To implement ABC effectively, you’ll need to identify ‘cost drivers’ for each activity – these could be machine hours, labour hours, or square footage used, among others – and then allocate costs accordingly.
Overhead costs in manufacturing can rapidly eat into your profits. These include building rents, utility bills, and ongoing equipment maintenance.
You incur these costs regardless of whether the production line is running hot or you’re in a lean period.
Streamline overhead costs through strategic measures such as implementing energy-efficient machinery to reduce utility bills.
Another potential avenue for savings is renegotiating supplier contracts, perhaps by committing to longer contract terms in exchange for lower prices.
Predictive maintenance algorithms can also help you forecast equipment failure, enabling preventive maintenance and avoiding costly downtimes.
Due to long production cycles and often slow-paying clients, cashflow can be a constant concern and usually becomes a greater issue in leaner periods.

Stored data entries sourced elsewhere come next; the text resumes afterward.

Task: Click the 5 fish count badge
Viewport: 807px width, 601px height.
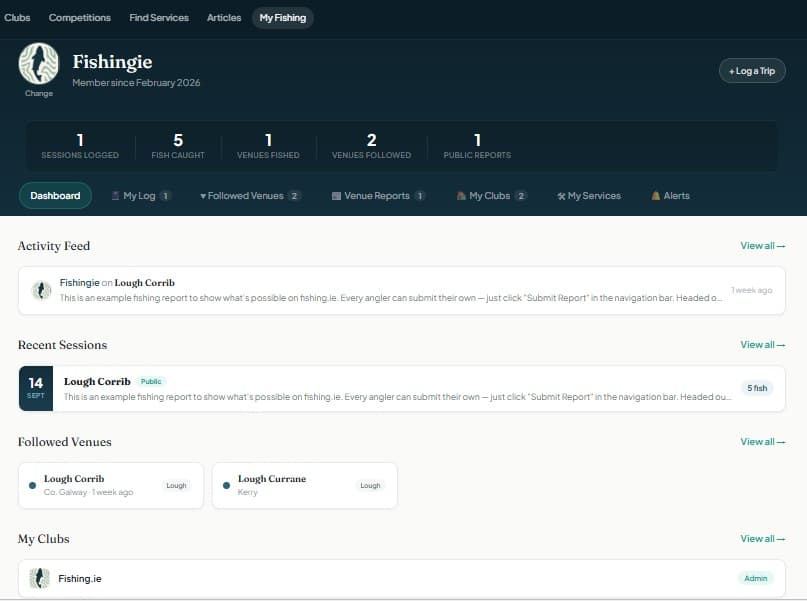Action: pos(756,388)
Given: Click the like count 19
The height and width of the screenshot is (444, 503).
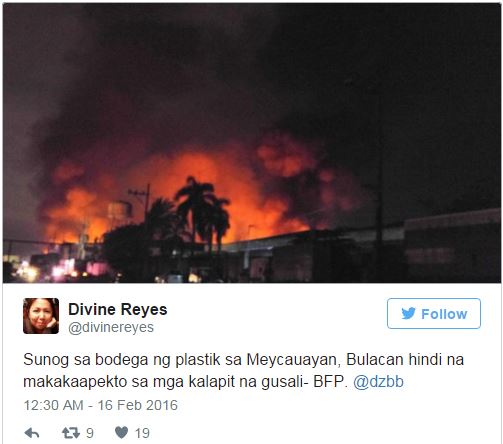Looking at the screenshot, I should 142,433.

Create a robust cashflow forecasting model to account for variables like seasonality and market trends. For example, if cashflows regularly dip post-Christmas, you can cut back on certain costs to adjust.
Low profit margins
Maintaining healthy profit margins is a constant challenge in an industry characterised by fierce competition, high material costs, and significant labour overheads.
Consider implementing lean manufacturing principles, such as Six Sigma, to increase operational efficiency and reduce waste.
Explore diversification – both in terms of product range and market presence.
Additionally, creating higher-margin products or entering markets with less competition can offset the low-profit margins that are often the norm in mainstream manufacturing.
Navigating the accounting complexities inherent to the manufacturing sector can be daunting, particularly given the industry’s typically slim profit margins and potential for seasonal fluctuations.
A systematic, strategic approach to financial management is essential for overcoming these challenges.
Once you begin to strategise and plan your costs, overheads and cashflows, you’ll almost certainly find avenues for improvement. Remember, even small changes can amount to big benefits over time.